Lettre ouverte sur les déserts médicaux par la maison de santé de Durban-Corbières

La santé est en crise. Tout le monde le sait, le voit, le vit. Depuis une dizaine d’années, nous avons pris l’habitude d’entendre les soignants se plaindre, les patients se plaindre, les urgences à bout de souffle. Nous avons pris l’habitude des gesticulations médiatiques de nos politiques, nous avons pris l’habitude de voir les syndicats de la santé dénoncer les conditions et les rythmes de travail.

Mais justement, après une crise sanitaire et quelques grèves comment peut-on encore avoir des situations telles que celle que je vais vous décrire dans notre petit territoire des Corbières ?

En 2000, notre communauté de commune a connu l’abondance avec 4 médecins, 2 kinés, 1 dentiste, 4 infirmiers. En 2010, 3 médecins s’approchant de l’âge de la retraite et soucieux de pérenniser ce trésor, les élus, l’ARS et les soignants ont travaillé main dans la main pour construire une magnifique maison de santé.

8 ans plus tard, le moment est venu de chercher les forces vives, les mairies mettent encore la main à la poche et paient un chasseur de tête pour recruter un médecin généraliste. La perle rare est trouvée en Hollande. Sa femme est médecin spécialiste en endocrinologue, un poste lui est trouvé à l’hôpital de Montredon. Après un an de formation en français médical, c’est décidé ils viennent s’installer en France à l’automne 2022.

Tout le monde s’affaire pour préparer la venue de ce jeune couple : maison, contrat, aide à l’installation. Le Crom donne son accord. Tout va bien, il commence à travailler et reçoit de nombreux patients.

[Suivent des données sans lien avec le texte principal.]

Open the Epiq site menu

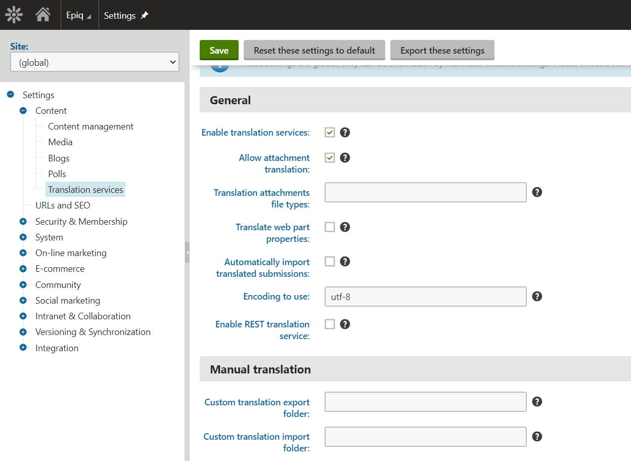[78, 16]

2 mois après, le Cnom refuse l’installation de la jeune femme tout juste maman de 2 jumeaux, la fait venir à Paris à un entretien mais ne propose aucune solution. Le diplôme d’endocrinologie hollandais n’est pas valable en France et ne le sera jamais ! Il serait temps de s’en apercevoir.

Comment est-ce possible en Europe ? Comment personne n’a su harmoniser ces diplômes, quand tout le monde s’active à gérer la pénurie de soignants ? Comment personne ne s’est préoccupé dans les territoires de construire l’Europe de la santé ?

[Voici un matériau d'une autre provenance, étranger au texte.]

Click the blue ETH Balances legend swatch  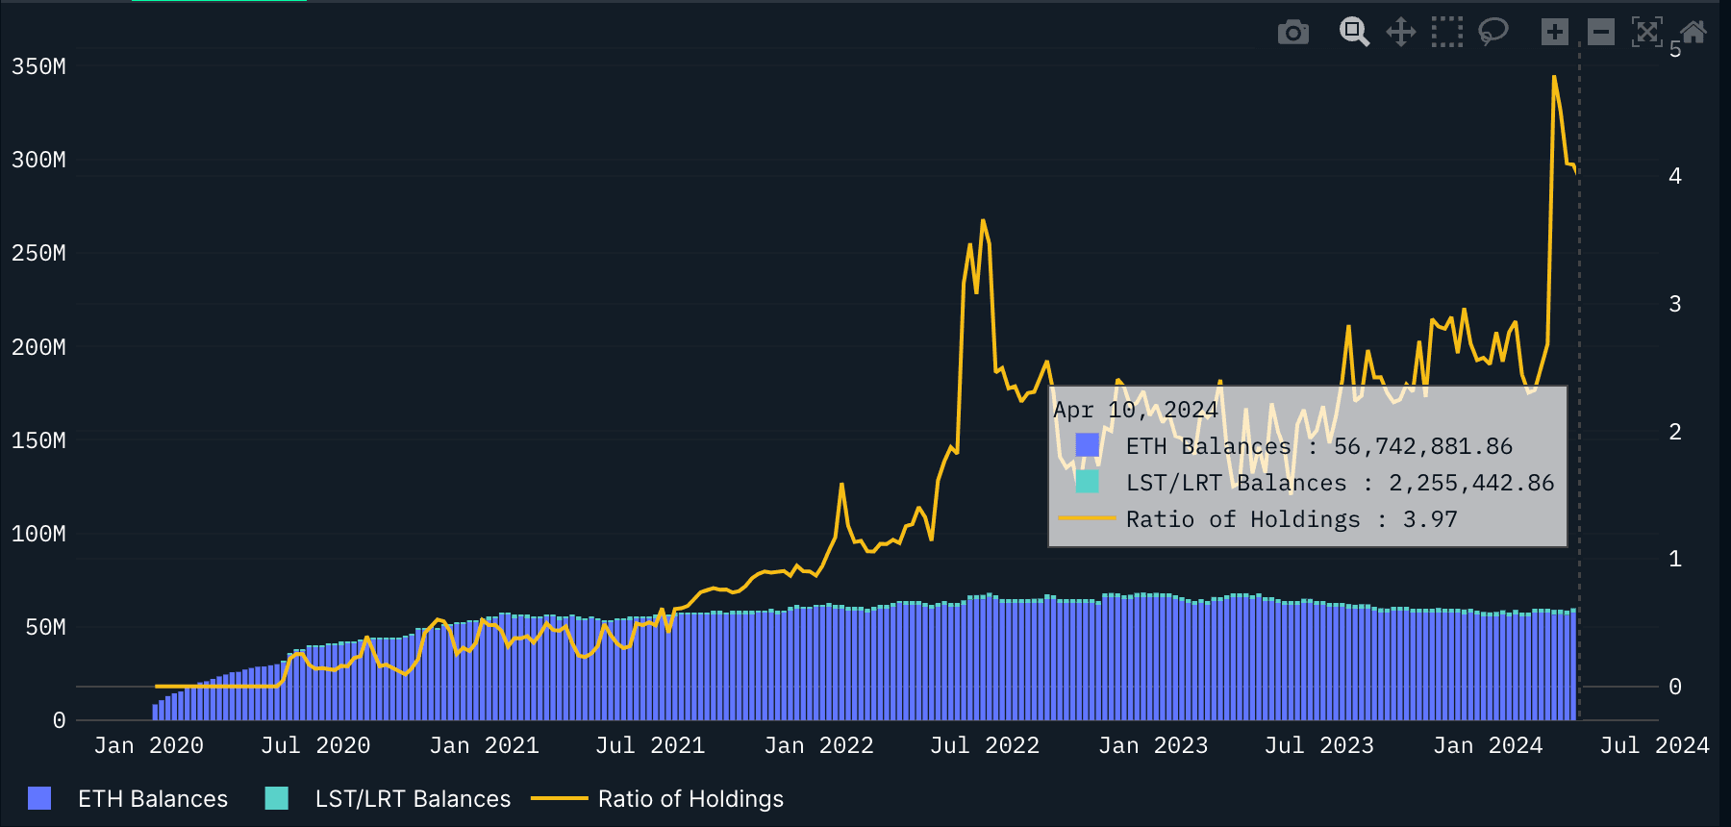point(39,798)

Quel gâchis ! Mettre tant de moyens financier, humain, pour en arriver là !

Les règles sont faites pour être évoluées et adaptées au présent. Gouverner c’est prévoir. Ici, à notre échelle tout a été fait pour devancer le départ de ces trois médecins. Et vous, messieurs les conseillers des Ordres et universitaires de France et d’Europe : qu’avez-vous fait pendant 20 ans ?

Il est grand temps que l’Europe de la santé se mette en marche et que les Ordres, l’ARS, les facultés de médecine et les instances équivalentes des autres pays européens travaillent ensemble pour une plus grande cohérence territoriale.